Multidimensional tunnelling of molecules aligned by strong electric fields

TL;DR

This paper extends semiclassical instanton theory to calculate quantum tunnelling energy splittings in molecules under electric fields, accounting for full molecular geometry changes, with applications to H2 and larger polar molecules.

Contribution

It introduces a full-dimensional semiclassical approach to compute tunnelling splittings in molecules influenced by electric fields, surpassing perturbative methods.

Findings

Quantum tunnelling splittings can be significant in molecules under electric fields.

The method applies to both static and oscillating electric fields.

Heavy-atom tunnelling may produce observable effects in polar molecules.

Abstract

Strong electric fields can be used to align molecules.

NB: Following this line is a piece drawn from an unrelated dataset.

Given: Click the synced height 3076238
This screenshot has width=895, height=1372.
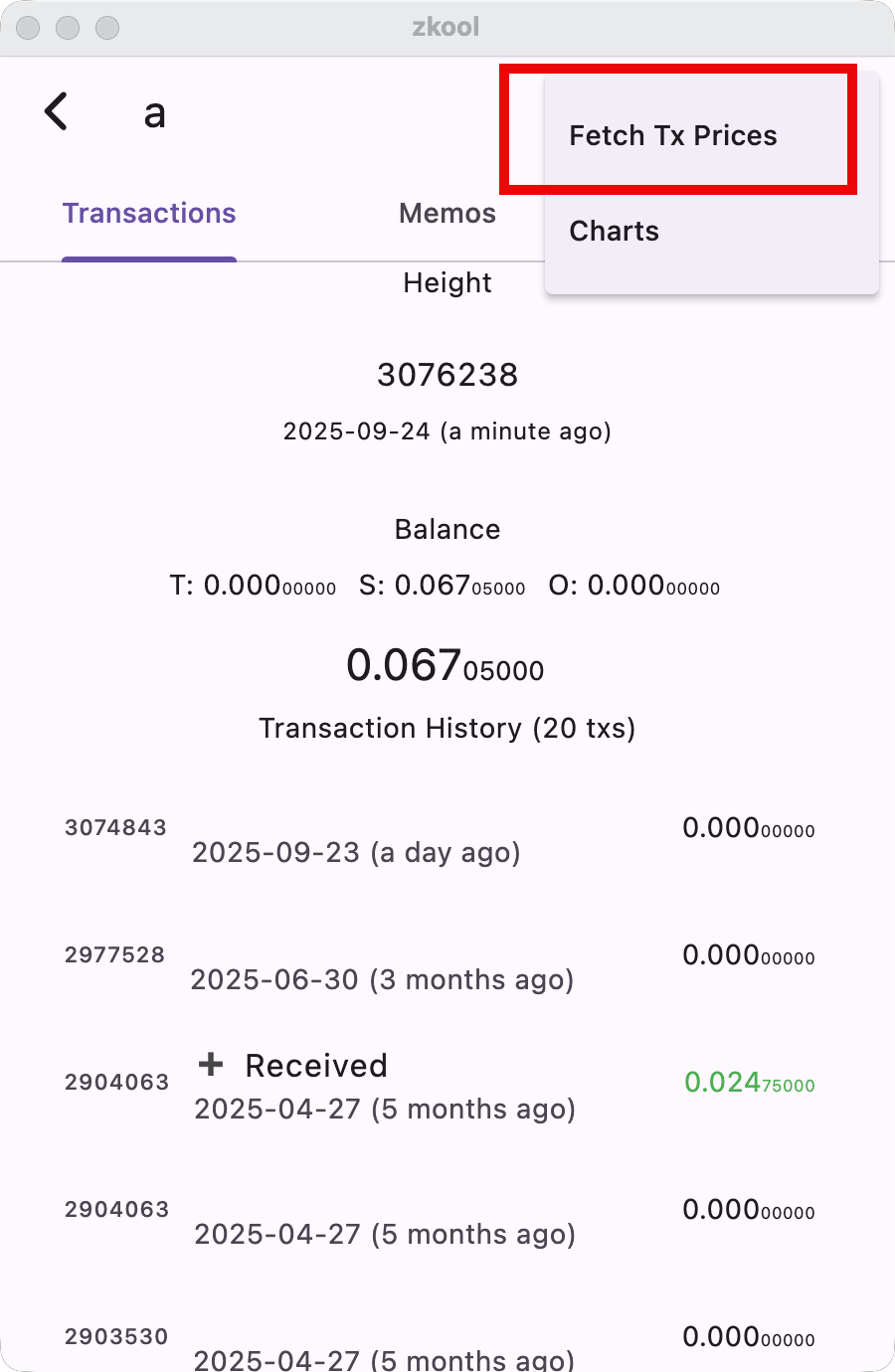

However, a non-polar molecule such as H$_2$ has no preference for its orientation. There are thus two equivalent configurations with equal energy separated by a potential-energy barrier. Quantum mechanically, the molecule can tunnel between these configurations resulting in a tunnelling splitting, which in the case of H$_2$, is the same as the ortho--para splitting. In this work, we generalize semiclassical instanton theory to calculate the energy splitting of molecules in electric fields in full dimensionality. This goes beyond a perturbative treatment of the field and takes into account changes in molecular geometry during the tunnelling process which influence its electrical properties and can have a significant impact on the result. We first study the case of H$_2$ in a static electric field and then show how it can be applied to larger polar molecules subjected to oscillating electric fields, where we find that even large-amplitude heavy-atom tunnelling can lead to observable splittings.